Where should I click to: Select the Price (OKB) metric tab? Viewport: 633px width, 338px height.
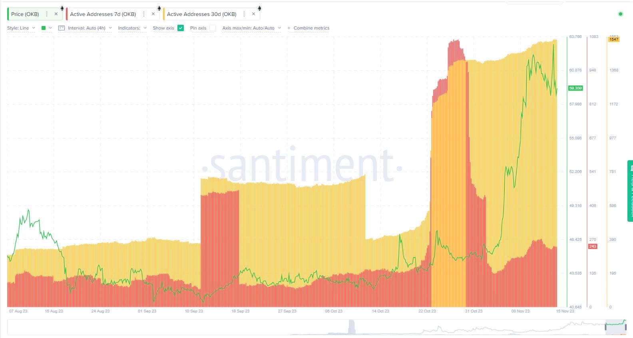coord(25,14)
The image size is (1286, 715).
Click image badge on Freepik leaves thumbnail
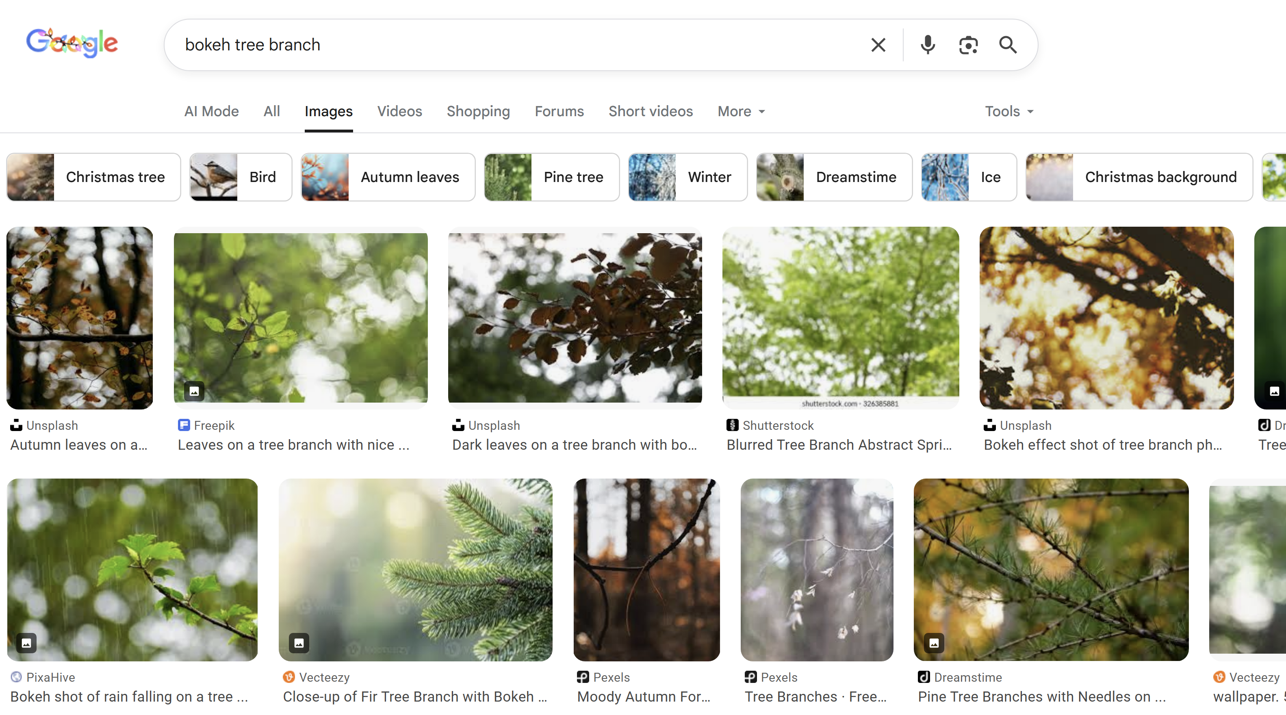(194, 391)
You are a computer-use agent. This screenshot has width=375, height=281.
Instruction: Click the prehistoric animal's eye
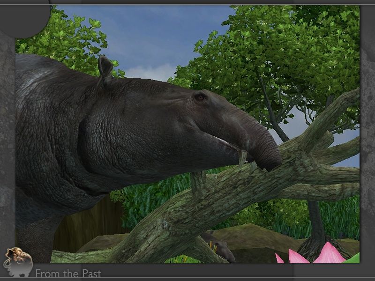point(200,97)
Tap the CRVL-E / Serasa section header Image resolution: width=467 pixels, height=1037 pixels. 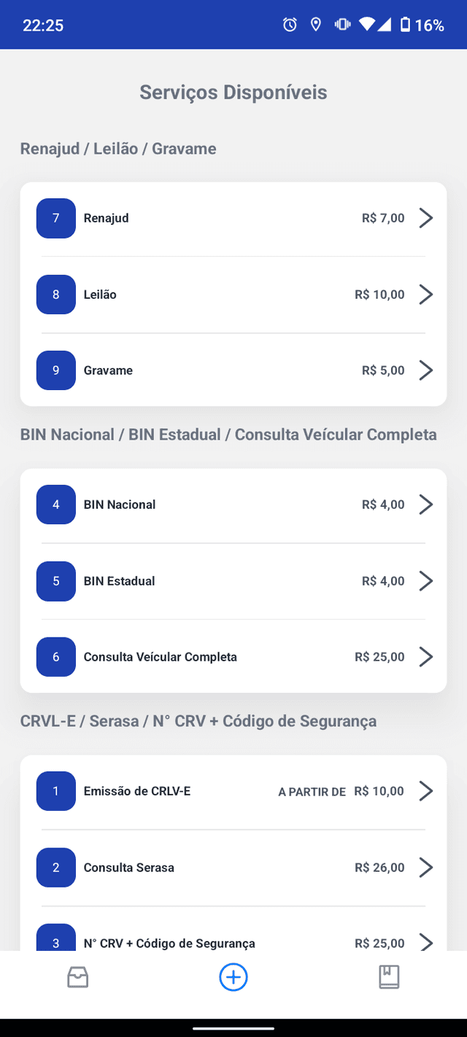198,721
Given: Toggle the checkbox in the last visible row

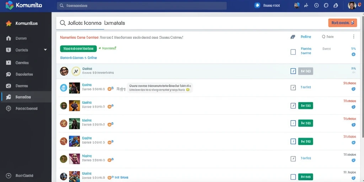Looking at the screenshot, I should tap(293, 177).
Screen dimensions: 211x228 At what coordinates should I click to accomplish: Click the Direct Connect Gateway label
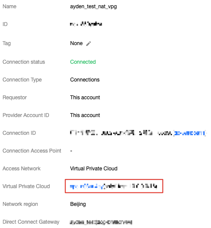(x=31, y=222)

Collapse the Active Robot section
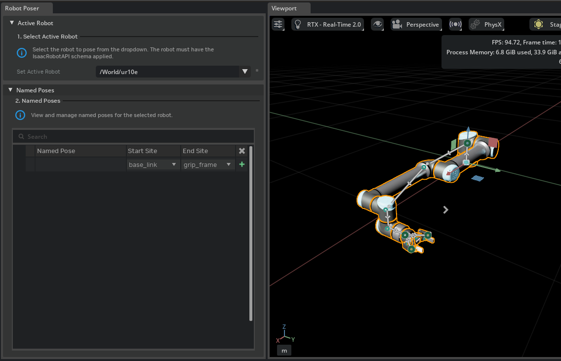[x=12, y=23]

Exercise description –
Copy verbatim the part of the material from the line containing "Given: Toggle the" through the end of the material, including both ends, and leave the pictures out.

Solution to this problem –
Given: Toggle the checkbox in the last visible row

Looking at the screenshot, I should tap(293, 177).
Screen dimensions: 211x228 At what coordinates should I click to accomplish: Click the Direct Connect Gateway label
(x=31, y=222)

Collapse the Active Robot section
[x=12, y=23]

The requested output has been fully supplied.